Health-consciousness and exercise behaviors grew early on in the pandemic and boomers were no exception, with the percentage doing any kind of exercise, most days a week, growing 6% between 2019 and Q2 2020.
This gave certain smart products (like wristbands/watches) some real staying power – even with boomers, who until this point had rarely been considered a target audience for these products.
Boomers are more convinced of a need for tech, but need persuasion in trusting it.
While the pandemic offered a chance to discover tech, boomers’ attitudes haven’t changed much in the past year. Still weary of how tech will affect their private lives, trust is a clear issue.
48% of boomers say they worry about how companies use their personal data, or how their government tracks them online.
As a result, they’re the least likely to feel comfortable with apps tracking their activity, and feel the least confident in their ability to control their data online.
Younger baby boomers (those aged 58-60) show slightly less concern, but it’s worth noting that age doesn’t necessarily contribute to higher/lower concern with tech; these are behaviors exhibited by all generations.
Even the most tech-savvy – Gen Zs and millennials – have their doubts about controlling their personal data (just 27% say they feel in control), a figure that’s remained consistent since Q2 2020.
A positive takeaway here, however, is that boomers’ concerns have led them to take more action to protect themselves online.
Over half of them regularly clear their browsing history or decline cookies online, while 1 in 5 use an ad-blocker just as often – signaling a level of tech-savviness that boomer stereotypes often ignore.
Brands need to nail an honest approach in their messaging.
While authenticity and reliability are mainstay brand qualities among all internet users, they’re absolutely vital to baby boomers.
Given a lack of historical enthusiasm for devices and tech, brands in these sectors should consider each of them a high priority in their messaging.
One positive side-effect of the past year is how boomers have become more accustomed to shopping or browsing for products online.

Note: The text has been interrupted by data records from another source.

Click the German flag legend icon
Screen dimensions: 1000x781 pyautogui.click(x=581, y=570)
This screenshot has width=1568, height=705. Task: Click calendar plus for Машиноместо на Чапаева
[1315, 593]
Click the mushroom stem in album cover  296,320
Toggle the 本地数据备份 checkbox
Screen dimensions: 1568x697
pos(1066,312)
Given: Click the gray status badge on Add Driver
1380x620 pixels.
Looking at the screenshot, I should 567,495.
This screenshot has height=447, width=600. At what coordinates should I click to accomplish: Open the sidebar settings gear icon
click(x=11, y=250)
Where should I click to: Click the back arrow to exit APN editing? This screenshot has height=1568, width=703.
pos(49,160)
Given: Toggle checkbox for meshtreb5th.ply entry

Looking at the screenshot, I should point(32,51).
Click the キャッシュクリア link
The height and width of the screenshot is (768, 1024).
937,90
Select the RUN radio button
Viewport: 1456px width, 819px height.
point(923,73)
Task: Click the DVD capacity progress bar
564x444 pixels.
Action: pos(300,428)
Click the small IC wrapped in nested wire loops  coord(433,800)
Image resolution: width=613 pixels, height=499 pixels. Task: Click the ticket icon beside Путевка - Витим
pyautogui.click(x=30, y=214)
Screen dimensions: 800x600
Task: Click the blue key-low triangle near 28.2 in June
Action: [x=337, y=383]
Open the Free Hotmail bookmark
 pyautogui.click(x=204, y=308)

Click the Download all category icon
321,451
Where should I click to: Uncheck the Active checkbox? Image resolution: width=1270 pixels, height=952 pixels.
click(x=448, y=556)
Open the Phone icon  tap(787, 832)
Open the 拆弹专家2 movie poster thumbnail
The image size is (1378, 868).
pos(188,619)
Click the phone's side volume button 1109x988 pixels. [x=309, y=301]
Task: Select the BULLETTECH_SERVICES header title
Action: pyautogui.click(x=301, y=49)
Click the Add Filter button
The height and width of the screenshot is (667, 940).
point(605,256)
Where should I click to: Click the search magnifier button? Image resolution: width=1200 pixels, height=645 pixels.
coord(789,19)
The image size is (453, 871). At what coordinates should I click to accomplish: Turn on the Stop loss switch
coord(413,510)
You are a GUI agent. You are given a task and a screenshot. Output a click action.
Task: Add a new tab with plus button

55% of boomers say they shop or browse for items online weekly.
While it’s not their ideal experience, it’s the perfect opportunity for sites to streamline their purchasing process for these new consumers.
Skepticism of how their data is handled, however, could hamper their decision to purchase from such sites or trust technology entirely.
Despite demonstrating a willingness to protect themselves online where possible, boomers remain wary of how governments or companies handle their data – meaning the onus for such groups to safeguard this information properly is more important than ever.
Big tech is quickly turning its attention to this, making privacy and online safety policies a selling point – these themes are now a mainstay of Apple’s advertising campaigns, for example, and have prompted Google to follow suit.
By demonstrating clear information about all aspects of a product, communicated in a way that still emphasizes customer satisfaction, brands won’t just come across as transparent to baby boomers – they’ll promote positive attitudes toward tech in general.
Catering to “grey tech”
As a generation that’s been stereotyped as technophobic for some time, the pandemic has proven a turning point; boomers are adapting to new technologies, devices, and ways of doing things online in a shorter space of time than they ever have previously.
While they’re not as connected to tech as their younger counterparts, it’s important to take note of how quickly they’re catching up.
At the same time, they still have a way to go before trusting tech completely, and brands have a role in changing this.
Simple things like: explaining how boomers can protect themselves online, or how their data is collected and used will help reduce the risk of mistrust in both technology and the brands involved – particularly as the pressure builds on adtech.